Why rate limit
Protect backend resources from abuse, ensure fair usage across clients, and provide a first line of defence against DDoS at the application layer.
Algorithms
- Fixed window — count requests per time window (e.g., 100 per minute). Simple but allows burst at window boundaries (100 at :59, 100 at :01 = 200 in 2 seconds).
- Sliding window log — store timestamp of each request. Accurate but memory-intensive at scale.
- Token bucket — a bucket refills at a constant rate; each request consumes a token. Allows controlled bursting. Most common algorithm.

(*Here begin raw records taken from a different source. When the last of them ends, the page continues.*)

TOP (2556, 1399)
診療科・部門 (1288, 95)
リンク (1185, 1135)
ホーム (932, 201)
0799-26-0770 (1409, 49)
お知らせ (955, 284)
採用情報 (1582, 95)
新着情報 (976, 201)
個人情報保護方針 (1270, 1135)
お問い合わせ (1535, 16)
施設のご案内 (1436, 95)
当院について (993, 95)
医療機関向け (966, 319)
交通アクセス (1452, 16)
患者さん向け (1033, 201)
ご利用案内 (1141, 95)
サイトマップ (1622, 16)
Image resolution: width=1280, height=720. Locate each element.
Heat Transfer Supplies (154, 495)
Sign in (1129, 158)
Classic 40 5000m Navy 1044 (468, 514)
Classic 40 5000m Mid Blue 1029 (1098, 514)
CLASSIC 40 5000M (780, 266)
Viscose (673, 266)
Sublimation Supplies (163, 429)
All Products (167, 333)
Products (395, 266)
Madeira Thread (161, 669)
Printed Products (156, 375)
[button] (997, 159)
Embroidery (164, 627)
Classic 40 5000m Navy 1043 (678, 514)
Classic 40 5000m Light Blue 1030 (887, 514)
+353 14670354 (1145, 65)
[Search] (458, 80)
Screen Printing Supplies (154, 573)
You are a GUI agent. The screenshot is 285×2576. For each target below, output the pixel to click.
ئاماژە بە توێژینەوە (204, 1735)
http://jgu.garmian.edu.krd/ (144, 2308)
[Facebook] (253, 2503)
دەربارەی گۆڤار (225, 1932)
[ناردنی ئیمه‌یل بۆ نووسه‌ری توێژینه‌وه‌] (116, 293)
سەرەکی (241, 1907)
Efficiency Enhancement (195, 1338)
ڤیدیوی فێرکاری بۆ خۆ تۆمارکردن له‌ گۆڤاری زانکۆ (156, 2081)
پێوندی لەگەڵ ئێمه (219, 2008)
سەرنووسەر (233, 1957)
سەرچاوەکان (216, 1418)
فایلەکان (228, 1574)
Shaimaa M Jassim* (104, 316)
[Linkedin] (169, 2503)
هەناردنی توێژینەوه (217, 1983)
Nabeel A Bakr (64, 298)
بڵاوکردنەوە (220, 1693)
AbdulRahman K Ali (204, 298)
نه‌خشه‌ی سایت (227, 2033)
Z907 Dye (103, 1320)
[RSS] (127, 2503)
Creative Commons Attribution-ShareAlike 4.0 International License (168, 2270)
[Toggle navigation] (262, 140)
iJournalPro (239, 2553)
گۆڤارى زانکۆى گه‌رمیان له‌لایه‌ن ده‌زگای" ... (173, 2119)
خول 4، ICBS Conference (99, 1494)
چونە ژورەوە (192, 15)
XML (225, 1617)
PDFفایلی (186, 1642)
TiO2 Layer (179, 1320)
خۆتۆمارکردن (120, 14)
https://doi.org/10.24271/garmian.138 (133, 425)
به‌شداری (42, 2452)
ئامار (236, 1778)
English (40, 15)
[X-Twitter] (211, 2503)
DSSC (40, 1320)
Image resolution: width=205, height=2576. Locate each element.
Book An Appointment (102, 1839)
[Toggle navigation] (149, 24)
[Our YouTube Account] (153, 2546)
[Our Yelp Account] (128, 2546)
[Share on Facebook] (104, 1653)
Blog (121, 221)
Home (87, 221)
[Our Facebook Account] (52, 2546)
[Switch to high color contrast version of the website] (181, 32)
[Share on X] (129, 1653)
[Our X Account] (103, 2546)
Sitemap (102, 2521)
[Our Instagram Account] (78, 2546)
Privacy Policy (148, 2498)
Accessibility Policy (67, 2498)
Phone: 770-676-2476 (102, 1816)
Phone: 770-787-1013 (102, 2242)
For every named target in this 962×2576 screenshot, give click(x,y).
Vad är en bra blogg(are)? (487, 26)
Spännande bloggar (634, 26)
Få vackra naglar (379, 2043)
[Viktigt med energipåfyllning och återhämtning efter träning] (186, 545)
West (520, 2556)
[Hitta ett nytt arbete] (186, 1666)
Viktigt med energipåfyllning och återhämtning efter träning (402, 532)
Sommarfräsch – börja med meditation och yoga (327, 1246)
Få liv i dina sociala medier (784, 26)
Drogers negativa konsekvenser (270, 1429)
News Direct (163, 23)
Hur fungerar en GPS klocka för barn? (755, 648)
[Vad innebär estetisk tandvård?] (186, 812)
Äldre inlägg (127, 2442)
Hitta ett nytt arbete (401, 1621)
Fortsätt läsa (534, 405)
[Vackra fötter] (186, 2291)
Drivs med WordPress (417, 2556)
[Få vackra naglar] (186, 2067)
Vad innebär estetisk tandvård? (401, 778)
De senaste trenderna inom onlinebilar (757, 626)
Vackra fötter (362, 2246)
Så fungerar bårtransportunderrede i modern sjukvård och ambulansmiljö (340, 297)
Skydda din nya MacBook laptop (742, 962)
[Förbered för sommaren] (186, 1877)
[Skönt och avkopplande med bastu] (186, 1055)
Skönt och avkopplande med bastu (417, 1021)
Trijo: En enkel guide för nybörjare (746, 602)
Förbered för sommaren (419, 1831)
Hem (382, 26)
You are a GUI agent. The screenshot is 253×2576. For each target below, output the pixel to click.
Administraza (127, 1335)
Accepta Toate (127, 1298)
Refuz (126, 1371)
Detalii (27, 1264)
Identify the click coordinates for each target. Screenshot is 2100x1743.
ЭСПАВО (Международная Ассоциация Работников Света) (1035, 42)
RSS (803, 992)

Redis token bucket implementation
-- Lua script for atomic token bucket in Redis
local key = KEYS[1]
local rate = tonumber(ARGV[1]) -- tokens per second
local capacity = tonumber(ARGV[2]) -- max burst
local now = tonumber(ARGV[3])
local bucket = redis.call("HMGET", key, "tokens", "last_refill")
local tokens = tonumber(bucket[1]) or capacity
local last = tonumber(bucket[2]) or now
tokens = math.min(capacity, tokens + (now - last) * rate)
if tokens >= 1 then
tokens = tokens - 1
redis.call("HMSET", key, "tokens", tokens, "last_refill", now)
return 1 -- allowed
end
return 0 -- deniedResponse headers
Always return X-RateLimit-Limit, X-RateLimit-Remaining, and X-RateLimit-Reset so clients can back off gracefully.